• _What is expected_:
Your reply should hold every entry below exactly as written and none of the pictures.

• _Provided records_:
· · · · ·
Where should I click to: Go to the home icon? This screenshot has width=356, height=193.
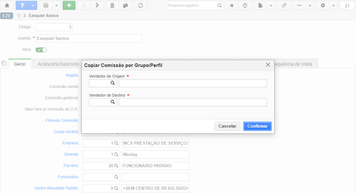(7, 5)
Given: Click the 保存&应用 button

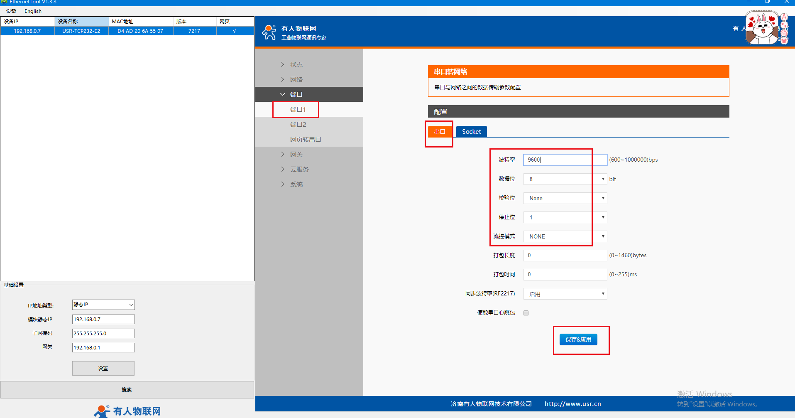Looking at the screenshot, I should [578, 339].
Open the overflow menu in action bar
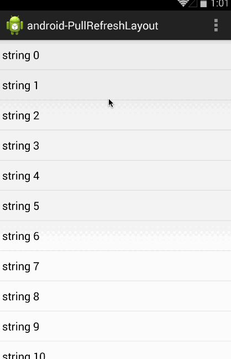The height and width of the screenshot is (359, 231). (x=216, y=25)
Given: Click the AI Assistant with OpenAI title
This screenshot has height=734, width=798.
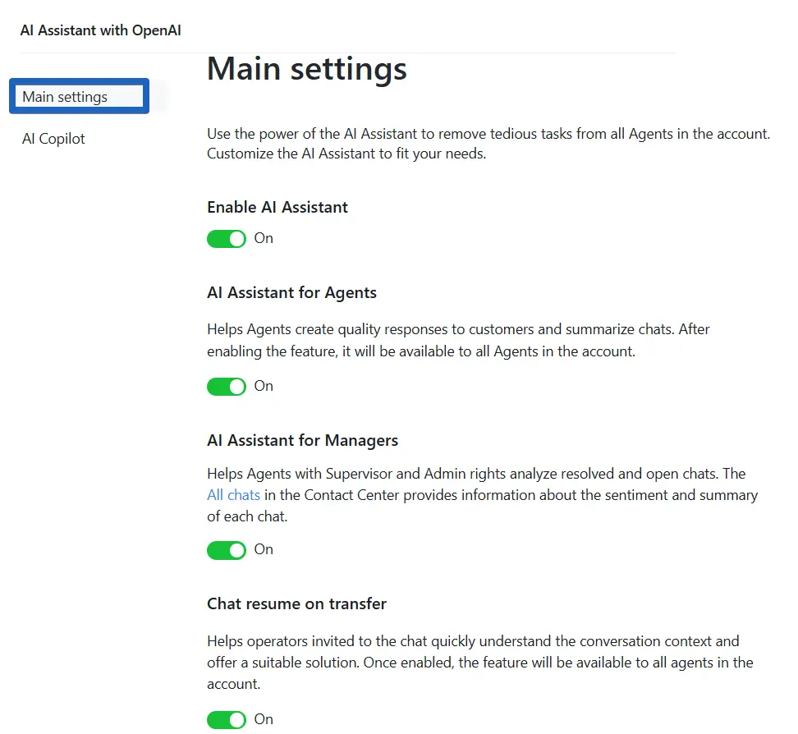Looking at the screenshot, I should 101,31.
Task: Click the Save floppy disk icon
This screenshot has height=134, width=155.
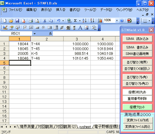Action: 17,21
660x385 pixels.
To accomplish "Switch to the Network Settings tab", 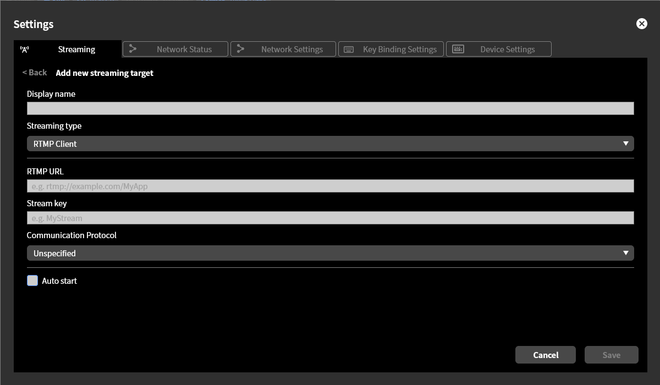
· · · · ·
• _Expected answer_:
Where should I click to: Go to the home icon? This screenshot has width=356, height=193.
(7, 5)
Given: Click the 保存&应用 button

Looking at the screenshot, I should [578, 339].
Open the overflow menu in action bar
The height and width of the screenshot is (359, 231). (x=216, y=25)
Given: Click the AI Assistant with OpenAI title
This screenshot has height=734, width=798.
Looking at the screenshot, I should 101,31.
Task: Click the Save floppy disk icon
This screenshot has height=134, width=155.
Action: 17,21
660x385 pixels.
To accomplish "Switch to the Network Settings tab", 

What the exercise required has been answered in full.